5. « Quand les paysan.ne.s étaient "libéré.e.s" durant cette période, cela voulait dire qu'ils et elles avaient été expulsé.e.s de leurs terres et coupé.e.s de leurs moyens de subsistance, ainsi rendu.e.s "libres" de vendre leur force de travail dans des usines ou de mourir de faim. Il ne s'agit pas d'une coïncidence si ces conceptions individualisantes de la liberté sont apparues au même moment en Europe que la chasse aux sorcières, la privatisation de la terre (élimination des communs), l'émergence du commerce transatlantique d'esclaves, et la colonisation et le génocide des Amériques. Au moment où le sens de la liberté était arraché de l'amitié et du lien, les connexions vécues entre les peuples et les lieux étaient démembrées. » (p. 91)

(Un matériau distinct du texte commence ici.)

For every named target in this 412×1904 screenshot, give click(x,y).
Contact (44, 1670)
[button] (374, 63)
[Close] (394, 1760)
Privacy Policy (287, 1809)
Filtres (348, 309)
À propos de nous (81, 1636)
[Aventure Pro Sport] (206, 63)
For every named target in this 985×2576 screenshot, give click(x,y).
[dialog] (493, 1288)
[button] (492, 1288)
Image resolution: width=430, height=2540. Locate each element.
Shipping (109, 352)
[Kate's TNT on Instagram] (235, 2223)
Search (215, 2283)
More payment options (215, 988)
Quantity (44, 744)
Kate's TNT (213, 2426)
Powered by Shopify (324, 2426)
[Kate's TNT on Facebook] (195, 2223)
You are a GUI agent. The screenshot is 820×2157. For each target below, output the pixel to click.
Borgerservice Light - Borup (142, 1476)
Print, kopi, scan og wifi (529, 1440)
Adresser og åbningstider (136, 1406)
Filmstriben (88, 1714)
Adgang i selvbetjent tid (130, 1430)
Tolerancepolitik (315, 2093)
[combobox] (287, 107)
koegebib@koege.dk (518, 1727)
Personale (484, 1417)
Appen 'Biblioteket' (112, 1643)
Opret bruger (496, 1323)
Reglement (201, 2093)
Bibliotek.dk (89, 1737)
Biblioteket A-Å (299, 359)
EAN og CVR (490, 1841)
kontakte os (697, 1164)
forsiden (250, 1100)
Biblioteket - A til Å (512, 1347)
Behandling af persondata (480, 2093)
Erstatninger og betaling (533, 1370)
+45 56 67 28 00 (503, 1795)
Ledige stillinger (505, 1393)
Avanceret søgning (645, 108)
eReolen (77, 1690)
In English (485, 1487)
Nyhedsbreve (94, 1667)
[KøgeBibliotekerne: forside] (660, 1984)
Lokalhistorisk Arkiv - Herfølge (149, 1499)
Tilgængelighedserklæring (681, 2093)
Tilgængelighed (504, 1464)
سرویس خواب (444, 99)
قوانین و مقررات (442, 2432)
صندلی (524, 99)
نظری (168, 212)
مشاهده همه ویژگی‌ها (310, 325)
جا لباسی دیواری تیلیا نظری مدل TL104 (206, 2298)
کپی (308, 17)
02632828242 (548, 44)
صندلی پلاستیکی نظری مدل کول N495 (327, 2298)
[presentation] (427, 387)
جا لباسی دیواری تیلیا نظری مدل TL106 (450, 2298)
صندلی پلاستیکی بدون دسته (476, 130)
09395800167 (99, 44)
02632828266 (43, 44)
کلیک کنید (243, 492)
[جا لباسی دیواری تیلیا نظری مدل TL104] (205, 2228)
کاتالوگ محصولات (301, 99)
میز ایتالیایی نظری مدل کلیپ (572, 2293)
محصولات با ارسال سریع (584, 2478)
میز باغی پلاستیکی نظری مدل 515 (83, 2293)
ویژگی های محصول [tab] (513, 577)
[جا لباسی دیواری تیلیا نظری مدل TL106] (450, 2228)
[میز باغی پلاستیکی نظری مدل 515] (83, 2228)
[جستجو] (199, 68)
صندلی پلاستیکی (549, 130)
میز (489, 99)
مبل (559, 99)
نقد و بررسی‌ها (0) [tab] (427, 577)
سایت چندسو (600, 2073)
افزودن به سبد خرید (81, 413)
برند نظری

6. « L'éthique est l'espace dynamique entre la morale statique et l'intérêt personnel insipide : c'est la capacité à être réactif.ve aux relations qui nous façonnent. Consciemment ou non, nos désirs et nos choix sont les produits de tout ce qui nous affecte. Alors que ce type de pensée et de pratique peut sembler intuitif, il va à l'encontre des tendances dominantes de la pensée et de la morale occidentales, qui aspirent à l'universalisme et à la possibilité de généraliser : celles-ci tendent à déterminer les choses, à nous dicter comment agir, ou à prédire ce qui est plausible. Elles demandent ce que sont les humains et ce qu'ils seront toujours, ce que nous devrions toujours faire, ou ce que nous faisons habituellement (et comment nous pouvons être contrôlé.e.s). A contrario, une éthique spinoziste est en prise avec la singularité et l'ouverture de chaque situation : de quoi sommes-nous capables ici et maintenant, ensemble, à ce moment, à cet endroit, parmi les relations dans lesquelles nous sommes imbriqué.e.s ? » (p. 96)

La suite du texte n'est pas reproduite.